Decía Chesterton que es más fácil deshacerse de la religión que de los propios pecados. Es curioso pero muy cierto: abrazamos con mayor fuerza lo que nos detiene y esclaviza que lo que nos impulsa y libera. La contradicción vital aparece en la experiencia universal. Será, quizás, por nuestra inclinación natural a tener algo como propio que nos aferramos tanto a lo que no existe sino por libre decisión. Tal cual es el pecado: el producto de la elección deliberada. No del vecino. No “social”. Mía. Soy dueño de mis actos, para bien o para mal.
Pero creo que más para mal. Al elegir actuar mal me resulta tan irremediablemente fundado en mi propia miseria que, aunque duela, poco me sorprende. Es casi obvio, tan propio de mi condición que se constituye por completo de mi propiedad, como mi obra, mi “creación”, mi tesoro, como diría Gollum… Es mi culpa, no del cristianismo. Por eso cuando el diario The Times le pidió a Chesterton un ensayo sobre el tema “Lo que está mal en el mundo” respondió: “Estimados Señores: yo. Sinceramente suyo, G.K.C”, y así sostenía con irónico realismo que el pecado original era la única parte de la teología cristiana que podía ser probada: basta salir a la calle y abrir los ojos. Otro tanto ocurre al verme frente al espejo.

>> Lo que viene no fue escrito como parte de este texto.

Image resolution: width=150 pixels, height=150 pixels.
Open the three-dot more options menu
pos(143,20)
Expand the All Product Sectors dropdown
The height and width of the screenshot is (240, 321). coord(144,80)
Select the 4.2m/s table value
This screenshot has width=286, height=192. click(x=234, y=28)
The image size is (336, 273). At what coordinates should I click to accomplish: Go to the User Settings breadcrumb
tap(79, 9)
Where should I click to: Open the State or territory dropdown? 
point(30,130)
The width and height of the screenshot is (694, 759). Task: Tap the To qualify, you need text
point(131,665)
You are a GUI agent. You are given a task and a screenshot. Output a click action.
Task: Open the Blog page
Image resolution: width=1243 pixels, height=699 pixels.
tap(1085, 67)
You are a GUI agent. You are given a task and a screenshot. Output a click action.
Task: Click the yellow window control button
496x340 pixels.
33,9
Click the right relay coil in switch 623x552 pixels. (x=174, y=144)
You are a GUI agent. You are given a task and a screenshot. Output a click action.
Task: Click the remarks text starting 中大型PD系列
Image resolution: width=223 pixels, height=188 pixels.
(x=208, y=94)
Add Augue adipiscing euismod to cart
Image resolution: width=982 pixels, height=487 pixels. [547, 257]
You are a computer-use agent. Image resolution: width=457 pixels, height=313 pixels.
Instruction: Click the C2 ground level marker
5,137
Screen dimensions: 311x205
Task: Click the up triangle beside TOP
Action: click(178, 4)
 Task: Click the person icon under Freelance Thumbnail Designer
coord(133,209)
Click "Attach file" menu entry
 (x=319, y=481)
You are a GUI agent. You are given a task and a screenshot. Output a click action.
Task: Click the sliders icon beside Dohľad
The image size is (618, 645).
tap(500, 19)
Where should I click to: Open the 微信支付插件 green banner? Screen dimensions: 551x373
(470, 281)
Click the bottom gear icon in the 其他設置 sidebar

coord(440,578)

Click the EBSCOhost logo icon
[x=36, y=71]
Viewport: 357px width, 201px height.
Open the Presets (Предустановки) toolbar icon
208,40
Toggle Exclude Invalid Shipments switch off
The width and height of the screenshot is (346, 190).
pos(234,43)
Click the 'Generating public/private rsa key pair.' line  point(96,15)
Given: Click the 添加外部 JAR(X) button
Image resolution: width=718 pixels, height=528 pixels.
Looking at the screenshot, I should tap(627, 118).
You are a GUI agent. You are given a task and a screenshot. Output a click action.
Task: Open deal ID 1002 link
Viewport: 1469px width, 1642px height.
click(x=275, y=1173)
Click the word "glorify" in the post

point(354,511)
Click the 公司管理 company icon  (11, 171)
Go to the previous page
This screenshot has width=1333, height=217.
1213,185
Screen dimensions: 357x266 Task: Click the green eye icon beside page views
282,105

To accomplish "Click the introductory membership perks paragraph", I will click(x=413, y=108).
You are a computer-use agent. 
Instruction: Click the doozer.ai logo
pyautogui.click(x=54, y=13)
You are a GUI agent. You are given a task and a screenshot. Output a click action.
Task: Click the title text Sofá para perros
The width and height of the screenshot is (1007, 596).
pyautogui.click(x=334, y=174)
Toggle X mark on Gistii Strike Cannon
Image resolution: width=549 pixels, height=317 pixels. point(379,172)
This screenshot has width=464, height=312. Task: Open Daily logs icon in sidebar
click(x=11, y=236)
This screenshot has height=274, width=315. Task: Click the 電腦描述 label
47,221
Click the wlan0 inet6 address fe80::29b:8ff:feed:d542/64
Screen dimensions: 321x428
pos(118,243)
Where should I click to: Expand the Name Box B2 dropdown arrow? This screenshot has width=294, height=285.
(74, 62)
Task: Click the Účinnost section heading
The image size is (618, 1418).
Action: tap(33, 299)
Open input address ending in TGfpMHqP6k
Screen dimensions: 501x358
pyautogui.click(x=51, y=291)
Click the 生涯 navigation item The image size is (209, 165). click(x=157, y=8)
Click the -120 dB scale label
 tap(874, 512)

En cambio, si alguna vez hago un bien me veo forzado a reconocer que pasó algo raro, que tuve suerte, que desafié las probabilidades, que el axioma “el efecto es proporcionado a su causa” debe tener excepciones metafísicas. Como decía San Pablo, no hago el bien que quiero sino el mal que no quiero. No se trata de falsa humildad sino de implacable realismo que me explota en la cara. No puedo achacarle esa bajeza y desorientación al cristianismo. Sería demasiado fácil. Y el ideal cristiano –de nuevo con Chesterton– “no ha sido intentado y encontrado deficiente. Se ha encontrado difícil y dejado sin intentar”.
El cristianismo decae por culpa mía. Porque me bastan las palabras y no el ejemplo. Y creo en que la Palabra se hizo carne, pero no hago carne lo que creo. Y creo en la Encarnación –que evidencia con cercanía íntima que la iniciativa y la fuerza no vienen de mí–, pero confío en mi esfuerzo. Y creo en la Redención –la que me muestra a un Dios que se abaja para salvarme–, pero no me abandono. Y compruebo que todo es Gracia, benevolencia infinita, inmerecida e inmerecible, puro don; que soy deudor que debe darse, pero elijo vivir como burgués acreedor.
Por eso el cristianismo es indispensable. No para el 45 sino para el 100%. Porque necesitamos plantarnos frente a la realidad de nuestra insuficiencia e ignorancia. Porque aspiramos a todo y solos no podemos nada. Porque el imaginario secular no cede ante buenas columnas.
El cristianismo es indispensable porque es doctrina encarnada en Alguien que nos salva. El cristianismo cae en las encuestas pero se sustenta en Cristo, vivo y siempre presente. Y Él no decae. No retrocede. No se aleja. Siempre triunfa. Ya triunfó.
La desorientación del cristiano –no del cristianismo– es olvidarlo, buscándolo fuera de las miserias personales (e institucionales…) que Él puede y quiere redimir. El daño se provoca cuando el cristiano pretende una vida inmaculada (personal y social) sin Encarnación y Redención. Las maravillas de Dios se realizan en la pequeñez y humillación en que se detienen sus ojos, tal como hoy nos lo recuerda María, en el día de la Inmaculada Concepción, signo inicial de nuestro destino final.